Der Ansatz des Anteils des Bundes am Reingewinn der Bundesbank des Jahres 2003 war mit dem Verfas­sungsgebot der Haushalts­wahrheit (Art. 110 Abs. 1 Satz 1 GG) vereinbar. Aus diesem Gebot folgt die Pflicht zur Schätz­ge­nau­igkeit mit dem Ziel, die Wirksamkeit der Budget­funk­tionen im parla­men­ta­rischen Regie­rungs­system - Leitung, Kontrolle und Transparenz durch Öffentlichkeit der staatlichen Tätigkeit - zu gewährleisten. Die für die Einnahmen- und Ausga­ben­schät­zungen erforderlichen Prognosen müssen aus der Sicht ex ante sachgerecht und vertretbar ausfallen. Die Veranschlagung des erwarteten Bundes­bank­gewinns mit 3,5 Mrd. € im Entwurf des Haushalts­ge­setzes 2004 a.F. beruhte auf den Erfahrungen der vergangenen Jahre. Entspricht der Ansatz im Haushaltsgesetz 2004 einem langjährigen Erfahrungswert, kommt eine Pflicht­ver­letzung der Bundesregierung nur dann in Betracht, wenn zum fraglichen Zeitpunkt handfeste Indizien für eine wesentlich geänderte Gewinnsituation der Deutschen Bundesbank erkennbar waren. Dies war weder zum Zeitpunkt der Einbringung des Gesetzentwurfs im August 2003 noch zu einem späteren Zeitpunkt bis zur Annahme des Geset­ze­s­entwurfs im Deutschen Bundestag im November 2003 der Fall. Auch während des Vermitt­lungs­ver­fahrens lagen keine verlässlichen Informationen zur Gewinnsituation der Bundesbank vor. Im März 2004, also nach Verkündung des Haushalts­ge­setzes 2004, gab der Bundes­bank­prä­sident vor dem Haushalts­aus­schuss des Bundestages lediglich die pauschale Erklärung ab, der Bundes­bank­gewinn 2003 liege "deutlich unter 3,5 Mrd. €". Vor dem Hintergrund dieser sachan­ge­messenen infor­ma­ti­o­nellen Zurückhaltung sind Pflicht­ver­let­zungen der am Gesetz­ge­bungs­ver­fahren beteiligten Organe nicht erkennbar.

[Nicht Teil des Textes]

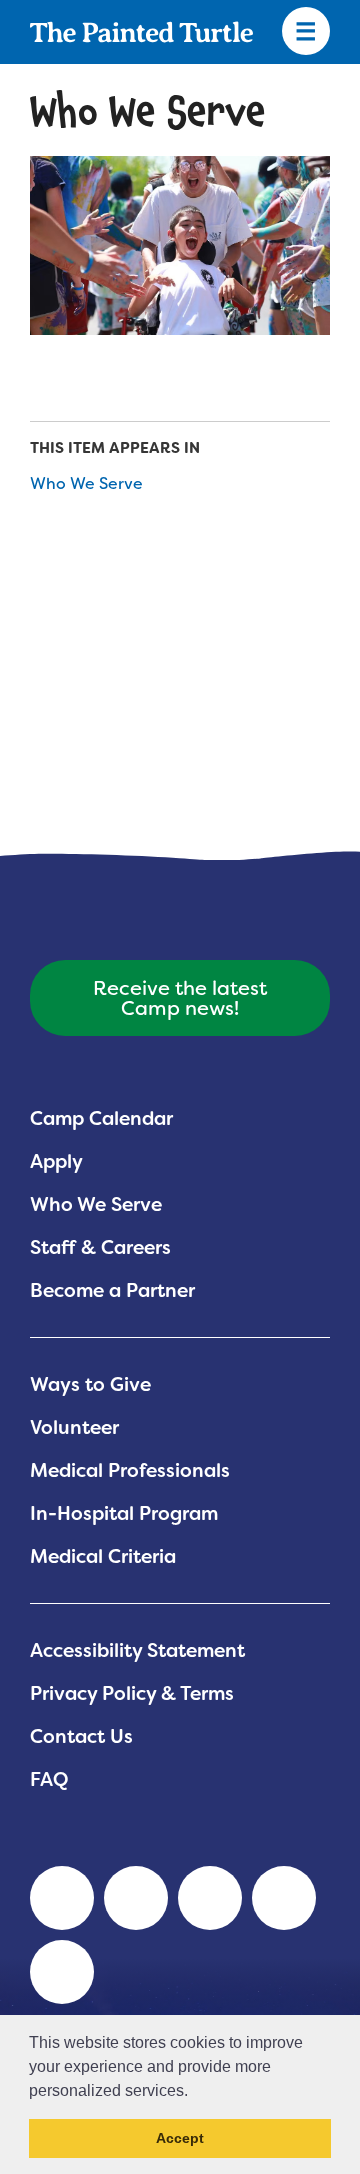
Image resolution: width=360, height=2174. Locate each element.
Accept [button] (180, 2138)
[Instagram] (62, 1972)
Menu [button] (306, 32)
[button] (195, 2092)
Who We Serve (86, 483)
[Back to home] (141, 32)
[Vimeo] (284, 1898)
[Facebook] (210, 1898)
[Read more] (180, 245)
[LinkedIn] (62, 1898)
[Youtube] (136, 1898)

Auch die Etatansätze im Zusammenhang mit "Hartz IV" sind mit dem Verfas­sungsgebot der Vollständigkeit und Wahrheit vereinbar, obwohl mit Beginn des Vermitt­lungs­ver­fahrens zum Haushaltsgesetz 2004 bereits sicher war, dass die Ansätze wegen der Verschiebung des Inkrafttretens von "Hartz IV" auf den 1. Januar 2005 "falsch" waren. Insbesondere das fehlende eigenständige Gewicht der hier betroffenen Haushalts­ansätze, die umfassende Information des Parlaments über die insoweit maßgeblichen Alternativen und die praktische Möglichkeit, die Änderungen im Haushalts­vollzug angemessen zu berücksichtigen, berechtigte die Bundesregierung gerade auch angesichts des vorgerückten Standes des Gesetz­ge­bungs­ver­fahrens, der grundsätzlichen Differenzen zwischen Bundestag und Bundesrat sowie absehbaren weiteren Korrek­tur­bedarfs, auf eine weitere zeitliche Verzögerung durch Vorbereitung und Beratung einer Ergän­zungs­vorlage zu verzichten und die notwendigen Korrekturen einem späteren Nachtrags­haus­halts­ver­fahren zuzuordnen.

III. § 2 Abs. 1 Haushaltsgesetz 2004 in der Fassung des Nachtrags­haus­halts­ge­setzes 2004 war mit dem Grundgesetz, insbesondere mit Art. 115 Abs. 1 Satz 2 GG, vereinbar.

1. Art. 115 Abs. 1 Satz 2 GG begrenzt die Kreditaufnahme auf die Höhe der Ausgaben für Investitionen. Ausnahmen sind nur zulässig zur Abwehr einer Störung des gesamt­wirt­schaft­lichen Gleichgewichts. Zum allgemeinen Regelungsgehalt und zu den Tatbe­stands­merkmalen dieser Verfassungsnorm hat der Senat in seinem Urteil vom 18. April 1989 (BVerfGE 79, 311) grundlegend Stellung genommen. Es besteht kein Anlass, von den dort entwickelten Maßstäben abzurücken.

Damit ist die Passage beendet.